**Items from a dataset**
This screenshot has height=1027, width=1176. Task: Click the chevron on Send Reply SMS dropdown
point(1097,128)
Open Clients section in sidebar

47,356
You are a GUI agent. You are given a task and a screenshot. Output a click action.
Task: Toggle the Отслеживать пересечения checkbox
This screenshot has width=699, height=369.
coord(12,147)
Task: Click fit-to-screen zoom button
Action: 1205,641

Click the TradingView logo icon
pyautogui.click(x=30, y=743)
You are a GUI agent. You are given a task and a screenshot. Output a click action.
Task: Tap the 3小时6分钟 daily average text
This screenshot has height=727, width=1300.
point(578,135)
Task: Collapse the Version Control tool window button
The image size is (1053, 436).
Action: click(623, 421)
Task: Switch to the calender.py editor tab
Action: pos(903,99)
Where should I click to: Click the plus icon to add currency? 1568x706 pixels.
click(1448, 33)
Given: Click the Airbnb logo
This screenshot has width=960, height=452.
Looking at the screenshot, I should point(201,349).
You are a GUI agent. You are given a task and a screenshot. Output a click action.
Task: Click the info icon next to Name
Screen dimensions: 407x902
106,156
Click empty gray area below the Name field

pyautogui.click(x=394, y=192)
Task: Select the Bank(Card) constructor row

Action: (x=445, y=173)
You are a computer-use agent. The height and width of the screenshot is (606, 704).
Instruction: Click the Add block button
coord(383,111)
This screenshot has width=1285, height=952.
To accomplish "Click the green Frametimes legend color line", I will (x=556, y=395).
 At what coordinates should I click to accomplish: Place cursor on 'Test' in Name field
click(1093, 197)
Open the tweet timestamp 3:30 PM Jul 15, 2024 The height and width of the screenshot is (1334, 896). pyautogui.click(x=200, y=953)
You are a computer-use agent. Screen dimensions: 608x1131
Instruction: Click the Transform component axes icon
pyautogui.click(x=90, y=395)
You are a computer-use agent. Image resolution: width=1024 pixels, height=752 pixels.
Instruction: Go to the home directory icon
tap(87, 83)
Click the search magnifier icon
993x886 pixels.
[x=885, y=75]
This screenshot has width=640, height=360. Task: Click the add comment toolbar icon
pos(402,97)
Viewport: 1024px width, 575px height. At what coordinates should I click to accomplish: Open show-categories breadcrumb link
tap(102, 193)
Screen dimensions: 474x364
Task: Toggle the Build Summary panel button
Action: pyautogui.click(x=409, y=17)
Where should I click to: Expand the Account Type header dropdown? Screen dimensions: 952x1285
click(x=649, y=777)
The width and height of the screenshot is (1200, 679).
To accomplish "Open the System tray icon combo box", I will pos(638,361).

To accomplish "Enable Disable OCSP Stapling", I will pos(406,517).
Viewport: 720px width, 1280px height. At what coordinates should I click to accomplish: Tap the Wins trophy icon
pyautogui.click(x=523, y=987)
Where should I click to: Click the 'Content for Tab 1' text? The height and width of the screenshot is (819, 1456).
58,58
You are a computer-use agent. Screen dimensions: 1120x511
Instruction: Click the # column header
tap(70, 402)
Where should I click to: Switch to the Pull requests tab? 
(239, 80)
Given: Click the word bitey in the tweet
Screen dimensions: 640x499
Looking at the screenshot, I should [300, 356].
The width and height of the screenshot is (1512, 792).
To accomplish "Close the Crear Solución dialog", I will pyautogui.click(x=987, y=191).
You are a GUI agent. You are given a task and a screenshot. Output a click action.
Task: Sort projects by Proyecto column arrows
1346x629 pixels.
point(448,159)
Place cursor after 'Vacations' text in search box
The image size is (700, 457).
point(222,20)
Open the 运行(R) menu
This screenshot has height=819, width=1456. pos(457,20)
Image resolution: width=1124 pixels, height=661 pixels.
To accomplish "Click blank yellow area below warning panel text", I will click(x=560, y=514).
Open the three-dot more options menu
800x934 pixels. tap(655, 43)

**EXERCISE REQUIREMENTS**
Copy out all of the rows above, changing each "GUI agent" to "screen agent" and keeping everything else the same.

**RESPONSE**
This screenshot has height=1027, width=1176. Task: Click the chevron on Send Reply SMS dropdown
point(1097,128)
Open Clients section in sidebar

47,356
You are a screen agent. You are given a task and a screenshot. Output a click action.
Task: Toggle the Отслеживать пересечения checkbox
This screenshot has width=699, height=369.
coord(12,147)
Task: Click fit-to-screen zoom button
Action: 1205,641

Click the TradingView logo icon
pyautogui.click(x=30, y=743)
You are a screen agent. You are given a task and a screenshot. Output a click action.
Task: Tap the 3小时6分钟 daily average text
This screenshot has height=727, width=1300.
point(578,135)
Task: Collapse the Version Control tool window button
The image size is (1053, 436).
Action: click(623, 421)
Task: Switch to the calender.py editor tab
Action: pos(903,99)
Where should I click to: Click the plus icon to add currency? 1568x706 pixels.
click(1448, 33)
Given: Click the Airbnb logo
This screenshot has width=960, height=452.
Looking at the screenshot, I should point(201,349).
You are a screen agent. You are given a task and a screenshot. Output a click action.
Task: Click the info icon next to Name
Screen dimensions: 407x902
106,156
Click empty gray area below the Name field

pyautogui.click(x=394, y=192)
Task: Select the Bank(Card) constructor row

Action: (x=445, y=173)
You are a computer-use agent. The height and width of the screenshot is (606, 704).
Instruction: Click the Add block button
coord(383,111)
This screenshot has width=1285, height=952.
To accomplish "Click the green Frametimes legend color line", I will (x=556, y=395).
 At what coordinates should I click to accomplish: Place cursor on 'Test' in Name field
click(1093, 197)
Open the tweet timestamp 3:30 PM Jul 15, 2024 The height and width of the screenshot is (1334, 896). pyautogui.click(x=200, y=953)
You are a computer-use agent. Screen dimensions: 608x1131
Instruction: Click the Transform component axes icon
pyautogui.click(x=90, y=395)
You are a computer-use agent. Image resolution: width=1024 pixels, height=752 pixels.
Instruction: Go to the home directory icon
tap(87, 83)
Click the search magnifier icon
993x886 pixels.
[x=885, y=75]
This screenshot has width=640, height=360. Task: Click the add comment toolbar icon
pos(402,97)
Viewport: 1024px width, 575px height. At what coordinates should I click to accomplish: Open show-categories breadcrumb link
tap(102, 193)
Screen dimensions: 474x364
Task: Toggle the Build Summary panel button
Action: pyautogui.click(x=409, y=17)
Where should I click to: Expand the Account Type header dropdown? Screen dimensions: 952x1285
click(x=649, y=777)
The width and height of the screenshot is (1200, 679).
To accomplish "Open the System tray icon combo box", I will pos(638,361).

To accomplish "Enable Disable OCSP Stapling", I will pos(406,517).
Viewport: 720px width, 1280px height. At what coordinates should I click to accomplish: Tap the Wins trophy icon
pyautogui.click(x=523, y=987)
Where should I click to: Click the 'Content for Tab 1' text? The height and width of the screenshot is (819, 1456).
58,58
You are a computer-use agent. Screen dimensions: 1120x511
Instruction: Click the # column header
tap(70, 402)
Where should I click to: Switch to the Pull requests tab? 
(239, 80)
Given: Click the word bitey in the tweet
Screen dimensions: 640x499
Looking at the screenshot, I should [300, 356].
The width and height of the screenshot is (1512, 792).
To accomplish "Close the Crear Solución dialog", I will pyautogui.click(x=987, y=191).
You are a screen agent. You are given a task and a screenshot. Output a click action.
Task: Sort projects by Proyecto column arrows
1346x629 pixels.
point(448,159)
Place cursor after 'Vacations' text in search box
The image size is (700, 457).
point(222,20)
Open the 运行(R) menu
This screenshot has height=819, width=1456. pos(457,20)
Image resolution: width=1124 pixels, height=661 pixels.
To accomplish "Click blank yellow area below warning panel text", I will click(x=560, y=514).
Open the three-dot more options menu
800x934 pixels. tap(655, 43)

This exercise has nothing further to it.